Senior Citizen Savings Scheme


    The scheme is earning interest at the rate of 7.4% per annum. If the amount of interest exceeds Rs. 10,000 per annum, tax deduction i.e. TDS is deducted at its source.

    Investment under this scheme is taxable under Section 80c of the Income Tax Act.

    People 60 years of age or older can open an account. As well as VRS recipients who are over 55 years of age but under 60 years of age can also open this account.

    Money can be invested for 5 years under this scheme. The scheme can be extended for 3 years after maturity.

    Under this scheme you can invest up to a maximum of Rs 15 lakh.


Sukanya Samrudhi Yojana


    Under this, an account can be opened before the age of 10 after the birth of any child.

    You can open this account for only 250 rupees.
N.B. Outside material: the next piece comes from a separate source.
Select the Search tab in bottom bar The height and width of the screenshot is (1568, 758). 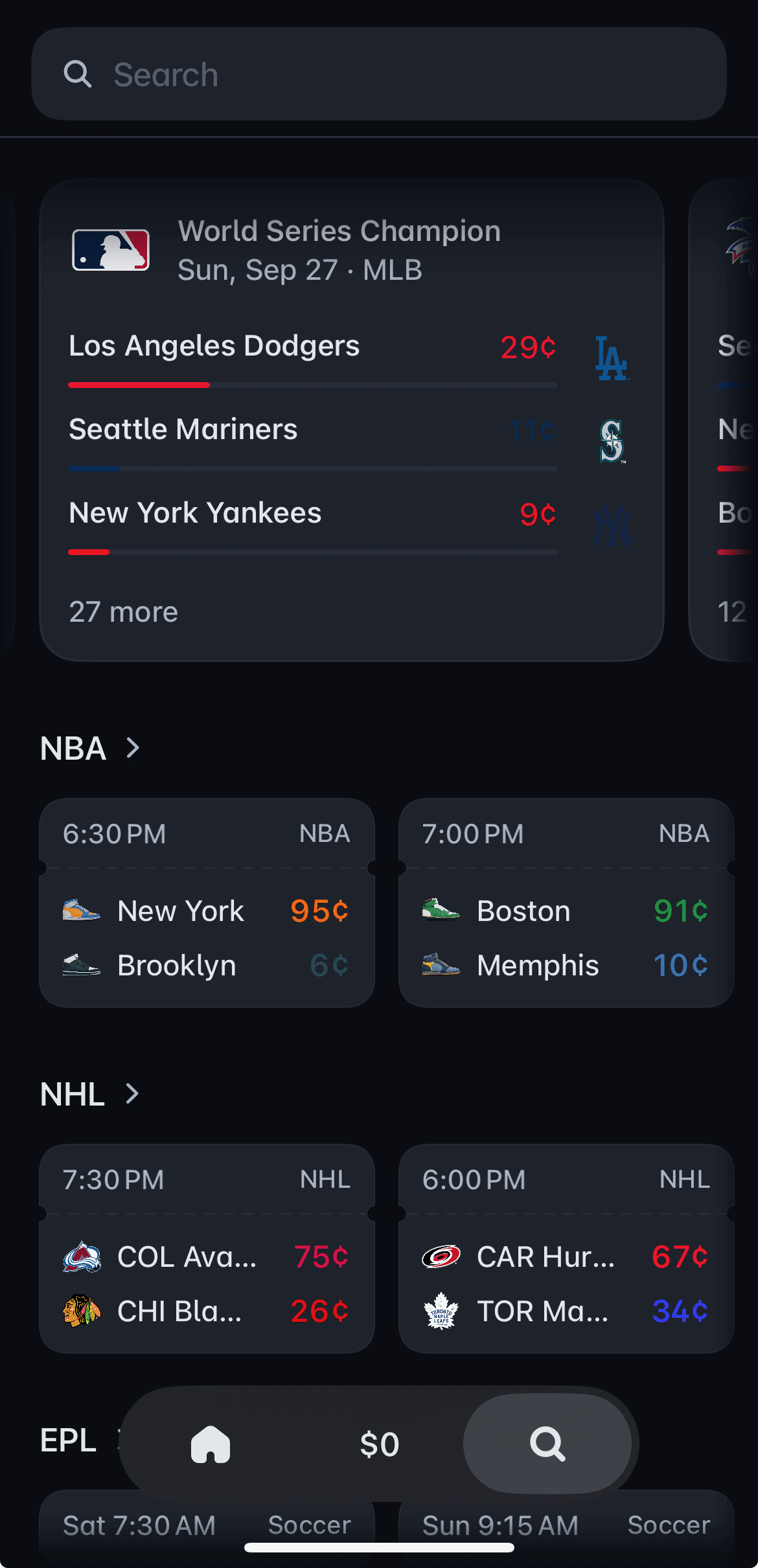click(547, 1444)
It is offering interest at the rate of 7.6% per annum, which is higher than the fixed deposit.

    A maximum of Rs 1.5 lakh can be deposited under Sukanya Samrudhi Yojana in the current financial year.

    Tax exemption under 80c can also be availed on investing in this scheme.

    This account can be opened at any post office or authorized branch of the bank.

Read In Gujarati

 

What is Section 80C?

Section 80C of the Income Tax Act is in fact part of the Income Tax Act, 1961. It deals with the mining scheme in which an income tax exemption can be claimed by investing. Many people start investing to save tax before the end of the financial year.